▶ **Passage to read**:

Rpd3L and Hda1 histone deacetylases facilitate repair of broken forks by promoting sister chromatid cohesion.

Author information

1
Centro Andaluz de Biología Molecular y Medicina Regenerativa (CABIMER), Universidad de Sevilla-CSIC-Universidad Pablo de Olavide, Seville, Spain.
2
Centro Andaluz de Biología Molecular y Medicina Regenerativa (CABIMER), Universidad de Sevilla-CSIC-Universidad Pablo de Olavide, Seville, Spain. gomezb@us.es.
3
Centro Andaluz de Biología Molecular y Medicina Regenerativa (CABIMER), Universidad de Sevilla-CSIC-Universidad Pablo de Olavide, Seville, Spain. aguilo@us.es.

Abstract

Genome stability involves accurate replication and DNA repair. Broken replication forks, such as those encountering a nick, lead to double strand breaks (DSBs), which are preferentially repaired by sister-chromatid recombination (SCR). To decipher the role of chromatin in eukaryotic DSB repair, here we analyze a collection of yeast chromatin-modifying mutants using a previously developed system for the molecular analysis of repair of replication-born DSBs by SCR based on a mini-HO site. We confirm the candidates through FLP-based systems based on a mutated version of the FLP flipase that causes nicks on either the leading or lagging DNA strands. We demonstrate that Rpd3L and Hda1 histone deacetylase (HDAC) complexes contribute to the repair of replication-born DSBs by facilitating cohesin loading, with no effect on other types of homology-dependent repair, thus preventing genome instability. We conclude that histone deacetylation favors general sister chromatid cohesion as a necessary step in SCR.

▶ **Activities**:
#1 Please list every abbreviation that the text on histone deacetylases and broken forks spells out in its Abstract section, each with its full form.
#2 Answer these about the text on histone deacetylases and broken forks:
(a) What kind of mutants were analyzed?
(b) What does the mutated version of the FLP flipase cause?
(c) In which city is the research center that the text names located?

Data entries
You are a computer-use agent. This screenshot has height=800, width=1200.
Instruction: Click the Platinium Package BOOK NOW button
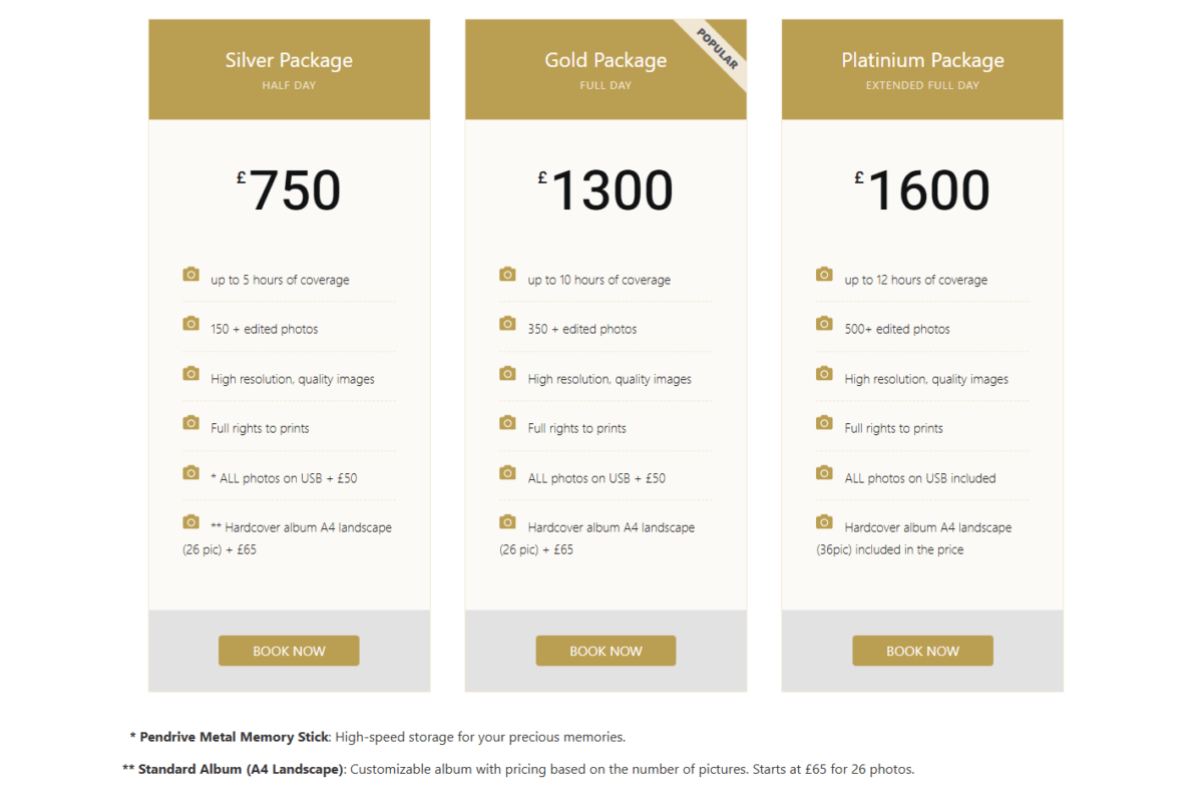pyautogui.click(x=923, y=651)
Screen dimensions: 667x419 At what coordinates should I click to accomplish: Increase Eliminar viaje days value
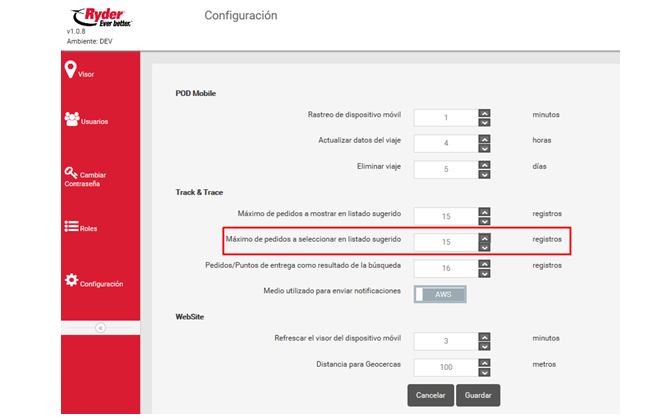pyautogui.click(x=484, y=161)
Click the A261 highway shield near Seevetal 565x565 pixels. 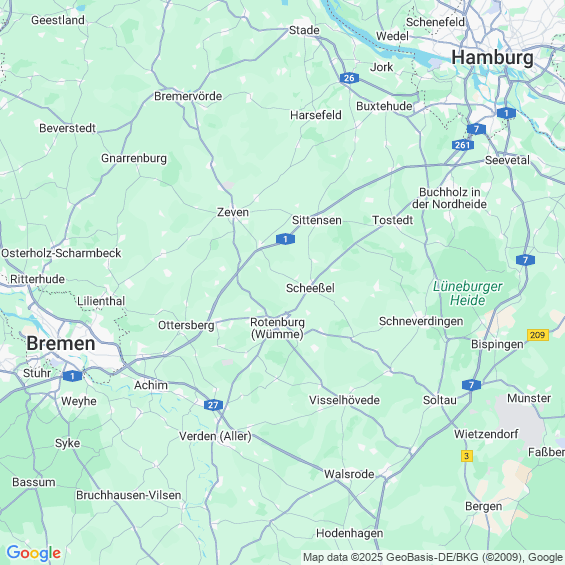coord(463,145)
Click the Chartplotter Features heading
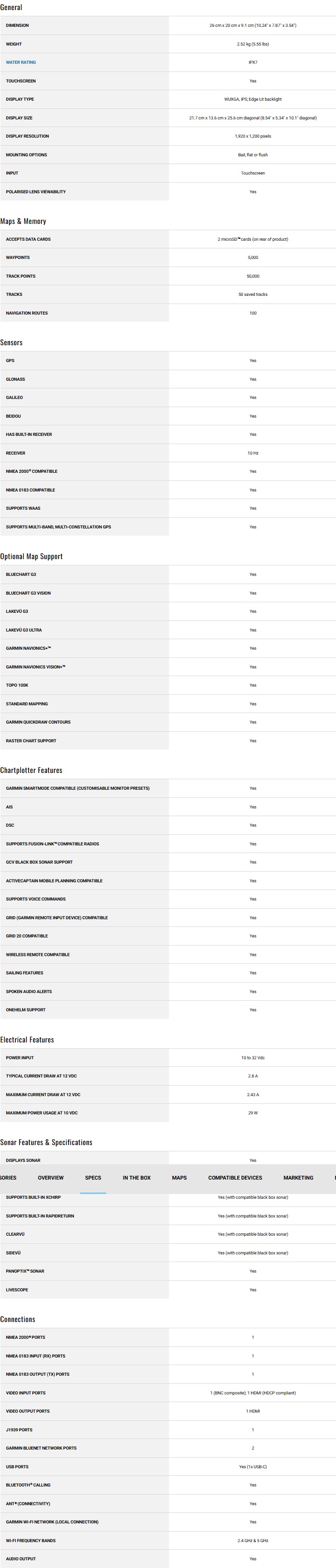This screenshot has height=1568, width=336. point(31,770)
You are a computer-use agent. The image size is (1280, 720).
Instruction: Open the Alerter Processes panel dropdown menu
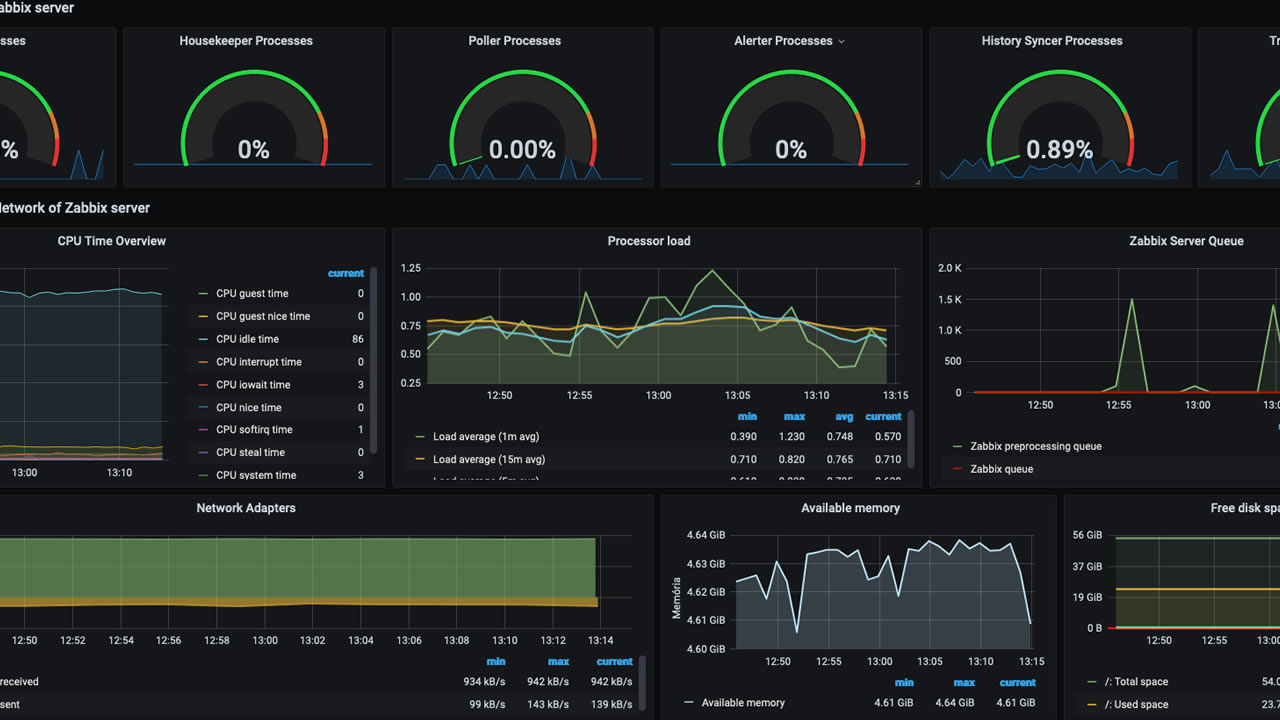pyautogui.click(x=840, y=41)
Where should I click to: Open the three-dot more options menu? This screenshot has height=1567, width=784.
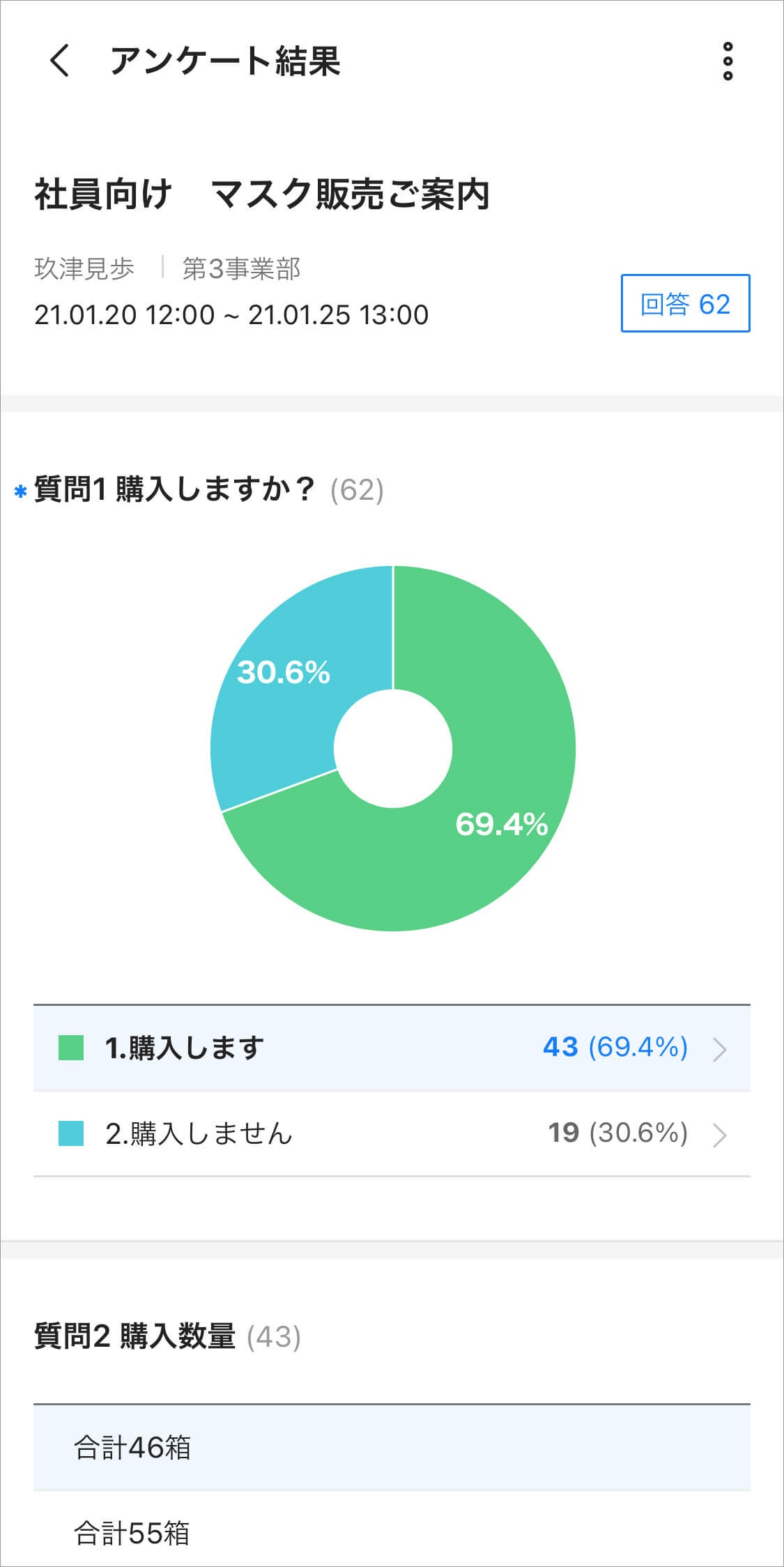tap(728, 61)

▶ **Answers for each item**:
#1
DSBs: double strand breaks
SCR: sister-chromatid recombination
HDAC: histone deacetylase

#2
(a) A collection of yeast chromatin-modifying mutants.
(b) Nicks on either the leading or lagging DNA strands.
(c) Seville, Spain.